Narsingrao Hullaji Suryawanshi (born January 20, 1952) is an Indian senior statesman who served as Member of Parliament in the Lok Sabha from Bidar four times. He belongs to the Indian National Congress party.

Early life
Narsingrao Suryawanshi was born in Dongaon village of Aurad Taluk in Bidar District. Suryawanshi and his siblings are children of farmers. He completed and earned a B.Sc. degree at Marathwada University, Aurangabad (Maharashtra) in 1974.

Career 
After graduating, he became a social worker. He traveled to villages, educating people about the 'No Dowry' system, and about the removal of untouchability, which was a major concern that year. He started Jawahar Lal Nehru Polytechnic College at Kushnoor and opened a hostel for poor students. 

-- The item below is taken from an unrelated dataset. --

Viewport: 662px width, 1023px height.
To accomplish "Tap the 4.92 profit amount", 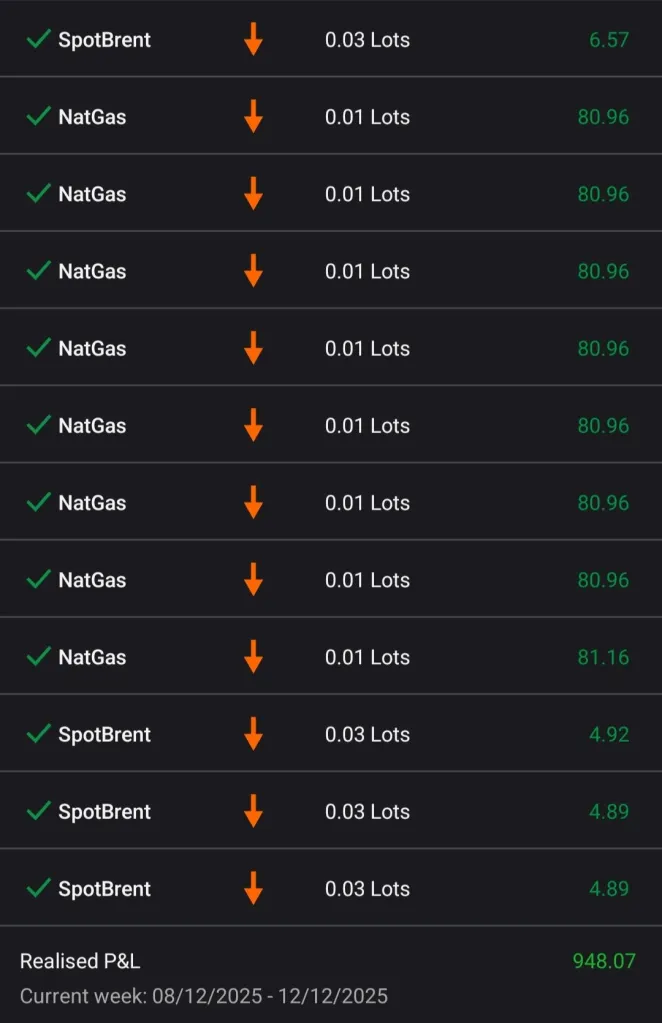I will 609,734.
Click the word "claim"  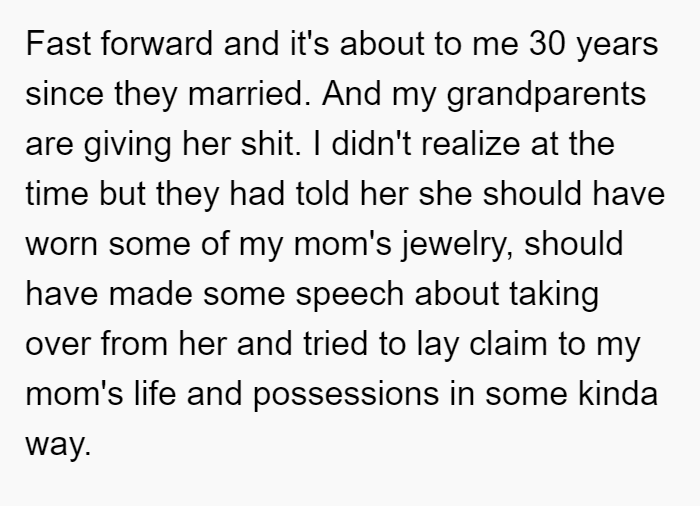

He started Lal Bahadur Shastri Primary School, Mudhol. He served as president of Rastriya Rachnatmak Samitee and Arunodaya Education Society.

Politics
Suryawanshi applied for the Congress ticket in 1980 by post. He won the election in 1980  with a huge margin of 1.05 lakh votes (total votes 158,817) against Shankar Dev of JNP party who was the runner up (53,409 votes). He became its youngest member.

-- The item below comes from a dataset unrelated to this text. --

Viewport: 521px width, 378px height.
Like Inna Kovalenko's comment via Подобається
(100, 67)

In 1984 Suryawanshi defeated Rajendra Verma of BJP with 59,615 votes (total votes 1,79,836). 

He won the 1989 elections with a margin of 38,947 votes (total votes being 1,77,828) against Prabhudev Kalmath IND.

Suryawanshi contested as a Congress candidate in the 2004 general elections, but was defeated by Ramachandra Veerappa by a margin of 23,539 votes. Suryawanshi received 289,217 votes. In that same year, Ramachandra Veerappa died and a by-election was held. Veerappa's son Basawraj Veerappa stood against Suryawanshi and lost by 13,470 votes, giving him a 4th term.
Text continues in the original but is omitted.